Coal-based power plants threat to life04 May 2015
Staff Reporter :
Environmentalists on Sunday said the coal based power plants have huge detrimental effect on the environment and ecosystem.
The use of coal to generate power causes great harm also to human life as the coal extraction requires a large scale eviction of people from their homesteads, they told the concluding day of the two-day conference on 'Coal Energy in Bangladesh: Impact on Water and Climate'.
Besides, it causes landslide, pollution in surface and underground waters, destruction of biodiversity and arable lands. So, the government should immediately abandon its plan to set coal based power plants in the country, they said.
Waterkeepers Bangladesh, National Committee for Saving the Sundarbans (NCSS) and Waterkeeper Alliance jointly organized the programme at BRAC Inn centre in the city.
Sharif Jamil, representative of Waterkeepers Bangladesh, said the initiative is underway to set coal-based power plants in the country without having a proper guideline to this effect.
"The government has long been planning to set a coal-based power plant at Rampal in the Sundarbans.
Another coal-based project 'Orion Power Plant' is being proposed under private initiative near Rampal. But, considering the ill-effect of the use of coal, the government should immediately abandon those plans," he said.
There is no policy in the country for the use of coal, Jamil said, adding the government should concentrate on the generation and use of renewable energy instead of setting up coal-based power plants.
The representative of Waterkeeper Alliance, a US based organization, Dona Ligen said coal as a fuel is very unclean. "There is a misconception that coal as a source of energy is very cheap. But if we take its harmful effect on the environment and biodiversity into account, it costs much more than other sources," she said.
"Coal pollutes the environment every stage of its use -- from its extraction to transportation, preservation and burning. People are recollected from their places for the extraction of coal from the mines. Due to the digging in large areas, the surface and underground waters are being polluted. It also causes landslide. The ashes coming from the burning of coal destroy the biodiversity and crop lands," she noted.

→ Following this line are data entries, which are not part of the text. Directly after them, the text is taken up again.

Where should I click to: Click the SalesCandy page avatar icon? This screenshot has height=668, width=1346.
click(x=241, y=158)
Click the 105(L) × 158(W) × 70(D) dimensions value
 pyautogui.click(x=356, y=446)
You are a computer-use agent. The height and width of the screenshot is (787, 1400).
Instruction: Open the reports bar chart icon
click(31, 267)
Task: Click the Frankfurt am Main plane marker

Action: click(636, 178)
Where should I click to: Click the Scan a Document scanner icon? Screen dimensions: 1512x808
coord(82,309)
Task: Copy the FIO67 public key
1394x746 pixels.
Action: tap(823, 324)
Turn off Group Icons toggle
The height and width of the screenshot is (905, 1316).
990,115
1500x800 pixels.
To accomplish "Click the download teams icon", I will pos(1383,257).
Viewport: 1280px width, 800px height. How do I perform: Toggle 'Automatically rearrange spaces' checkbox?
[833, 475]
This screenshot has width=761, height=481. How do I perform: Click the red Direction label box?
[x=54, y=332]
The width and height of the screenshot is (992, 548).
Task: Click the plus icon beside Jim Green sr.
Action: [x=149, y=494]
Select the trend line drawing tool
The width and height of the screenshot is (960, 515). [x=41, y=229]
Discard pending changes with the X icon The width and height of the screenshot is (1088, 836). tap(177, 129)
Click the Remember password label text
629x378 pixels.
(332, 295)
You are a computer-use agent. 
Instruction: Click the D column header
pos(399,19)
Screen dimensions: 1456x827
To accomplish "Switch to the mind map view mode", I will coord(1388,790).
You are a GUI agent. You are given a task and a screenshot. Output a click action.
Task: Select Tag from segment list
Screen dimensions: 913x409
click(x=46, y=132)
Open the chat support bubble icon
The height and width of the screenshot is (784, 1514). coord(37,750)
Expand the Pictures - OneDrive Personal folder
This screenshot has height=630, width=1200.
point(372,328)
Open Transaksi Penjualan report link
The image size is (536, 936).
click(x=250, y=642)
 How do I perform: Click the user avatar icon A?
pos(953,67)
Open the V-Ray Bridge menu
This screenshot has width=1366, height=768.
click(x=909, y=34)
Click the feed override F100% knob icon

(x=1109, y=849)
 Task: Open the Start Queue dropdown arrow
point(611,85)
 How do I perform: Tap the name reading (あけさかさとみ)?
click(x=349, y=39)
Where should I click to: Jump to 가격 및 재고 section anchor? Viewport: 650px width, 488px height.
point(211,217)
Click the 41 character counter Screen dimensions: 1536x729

Putting aside the plans of setting up coal-based power plants, especially in the ecologically vulnerable areas, the government should formulate a coordinated policy for the use of coal in power generation as well as other sectors, the convener of NCSS Sultana Kamal said.
"In order to protect the Sundarbans, the greatest mangrove forest in the world, the government should take initiative to close down the Rampal and Orion power plants. The UNESCO has declared the Sundarbans as a world heritage site. It is situated in extreme ecological vulnerable areas. We have to protect it, stepping back from all anti-environmental activities from that area," she said.
The green campaigners also underscored the need for an independent study on the effect of coal to determine its effect on public health and environment.
Among others, Professor Abdullah Abu Sayeed, Professor Jamilur Reza Chowdhury, Professor Ainun Nishat, Professor Anu Mohammad, Professor MM Akash and Dr Abdul Matin also spoke in the two-day conference.